# Teaching little ones survival skills!



## christiana (Sep 5, 2007)

http://www.childdrowningprevention.com/index.html 

Teaching little ones to survive!

Watch all of video before 'enter'!


----------



## govols (Sep 5, 2007)

I was waiting for him / her to fall asleep.

Interesting indeed.


----------



## SemperWife (Sep 6, 2007)

Pretty Amazing! What great skills!


----------



## govols (Sep 6, 2007)

Yeah, but down here in the south that might be dangerous.

Hey Bubba, check this out <splash>. What can yer kid do?


----------



## BobVigneault (Sep 6, 2007)

I had a hard time watching that. I had to turn it off. Gave me the creeps.


----------



## christiana (Sep 6, 2007)

BobVigneault said:


> I had a hard time watching that. I had to turn it off. Gave me the creeps.




I did too and was so tempted to turn it off! I kept wondering if and when the little fellow would be rescued and it seemed to go on and on without notice and I feared he might turn over or worse! Actually I think the dad was in the background all the while, watching!


Rather like our Savior when we are in a strait, having a really hard time! If only we would trust HIm more, knowing He is there all the time and wont let us sink into further depths than His plan has allowed for our growth!

There are lessons everywhere!


----------



## kvanlaan (Sep 6, 2007)

Alright now, who's responsible for this Arminian thread, then? 

We all saw it plain as day: that these children have the "ability to save themselves". 

Heretics.


----------



## BobVigneault (Sep 6, 2007)

Well yeah, there was a camera crew watching the babe. It reminds me of those videos of a starving child with flies all over them. I find my self yelling at the camera crew "Why don't you guys brush the flies away and give him your lunch you lard."

This was an effective video but hard to watch.




christiana said:


> BobVigneault said:
> 
> 
> > I had a hard time watching that. I had to turn it off. Gave me the creeps.
> ...


----------



## Calvibaptist (Sep 6, 2007)

BobVigneault said:


> Well yeah, there was a camera crew watching the babe. It reminds me of those videos of a starving child with flies all over them. I find my self yelling at the camera crew "Why don't you guys brush the flies away and give him your lunch you lard."
> 
> This was an effective video but hard to watch.
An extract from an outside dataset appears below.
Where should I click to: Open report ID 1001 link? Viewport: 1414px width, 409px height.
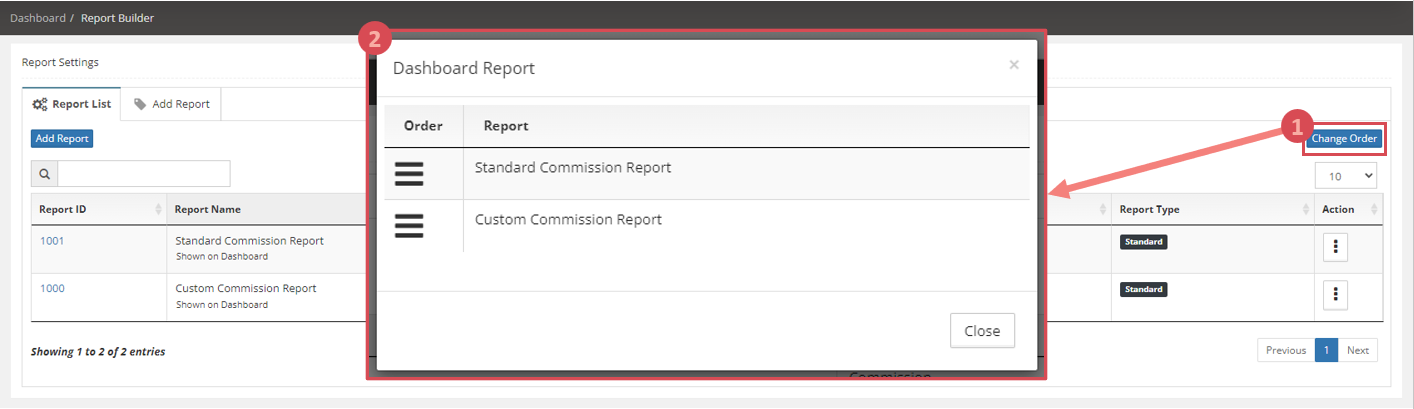pyautogui.click(x=52, y=241)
I agree about the flies thing. But as far as this is concerned, I have friends down in Florida (yes, I do have friends!) who had all three of their children taught to swim as infants. To this day, the kids are like fish. They love the water.


----------



## BobVigneault (Sep 6, 2007)

That's probably my problem - I am not comfortable in or around water. I'm not that great of a swimmer so that video just makes me too anxious.


----------



## Calvibaptist (Sep 6, 2007)

BobVigneault said:


> That's probably my problem - I am not comfortable in or around water. I'm not that great of a swimmer so that video just makes me too anxious.



I'm sure it has something to do with the possibility of messing up your hair.


----------



## BobVigneault (Sep 6, 2007)

Calvibaptist said:


> BobVigneault said:
> 
> 
> > That's probably my problem - I am not comfortable in or around water. I'm not that great of a swimmer so that video just makes me too anxious.
> ...




I'll keep settin' them up Pastor Doug and you keep knocking them out of the park.


----------



## Calvibaptist (Sep 6, 2007)

BobVigneault said:


> Calvibaptist said:
> 
> 
> > BobVigneault said:
> ...



I really do appreciate you lobbing them in their like that! It's like slow-pitch softball.


----------